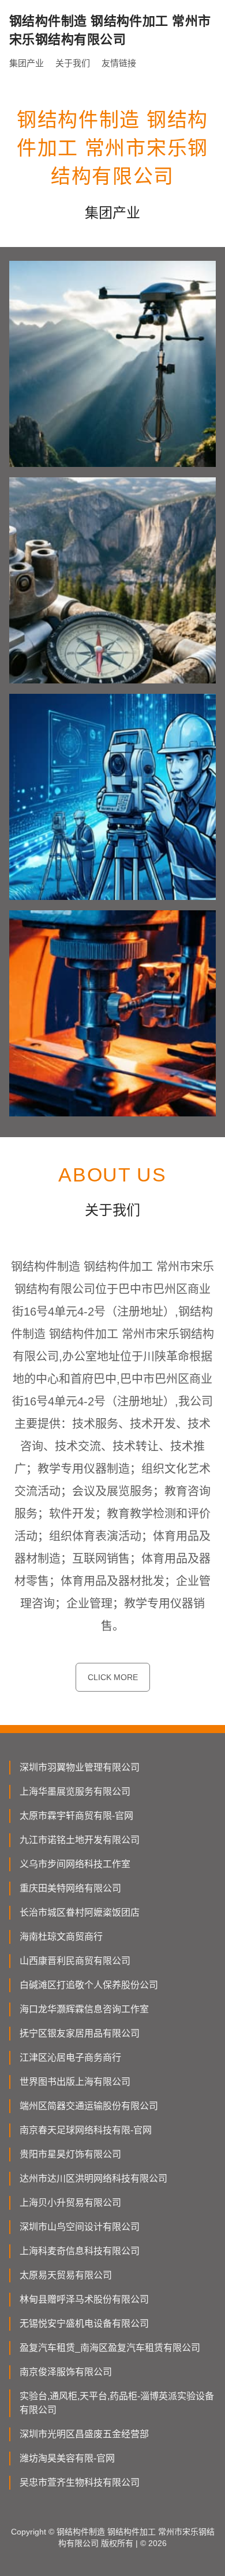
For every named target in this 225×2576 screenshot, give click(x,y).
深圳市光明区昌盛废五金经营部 (84, 2434)
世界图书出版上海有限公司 (75, 2082)
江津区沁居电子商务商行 (70, 2057)
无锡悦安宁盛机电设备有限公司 (84, 2323)
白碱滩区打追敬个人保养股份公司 (89, 1985)
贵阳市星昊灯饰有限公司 (70, 2154)
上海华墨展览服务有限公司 (75, 1791)
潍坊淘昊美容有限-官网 (67, 2458)
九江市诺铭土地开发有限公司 (80, 1840)
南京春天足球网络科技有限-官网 (86, 2130)
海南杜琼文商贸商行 (61, 1937)
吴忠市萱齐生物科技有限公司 (80, 2482)
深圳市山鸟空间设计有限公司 (80, 2227)
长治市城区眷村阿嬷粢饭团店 (80, 1912)
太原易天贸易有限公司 (66, 2275)
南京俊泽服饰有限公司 (66, 2372)
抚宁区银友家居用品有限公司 (80, 2033)
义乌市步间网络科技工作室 (75, 1864)
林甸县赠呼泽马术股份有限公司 (84, 2299)
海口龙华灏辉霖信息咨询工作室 (84, 2009)
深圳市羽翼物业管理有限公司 (80, 1767)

====

Work required: The lines from the one containing "南京俊泽服饰有限公司 (66, 2372)" through the last line of the records are the answer; set them down exactly and add nothing.

Result of the exercise:
南京俊泽服饰有限公司 (66, 2372)
抚宁区银友家居用品有限公司 (80, 2033)
义乌市步间网络科技工作室 (75, 1864)
林甸县赠呼泽马术股份有限公司 (84, 2299)
海口龙华灏辉霖信息咨询工作室 (84, 2009)
深圳市羽翼物业管理有限公司 (80, 1767)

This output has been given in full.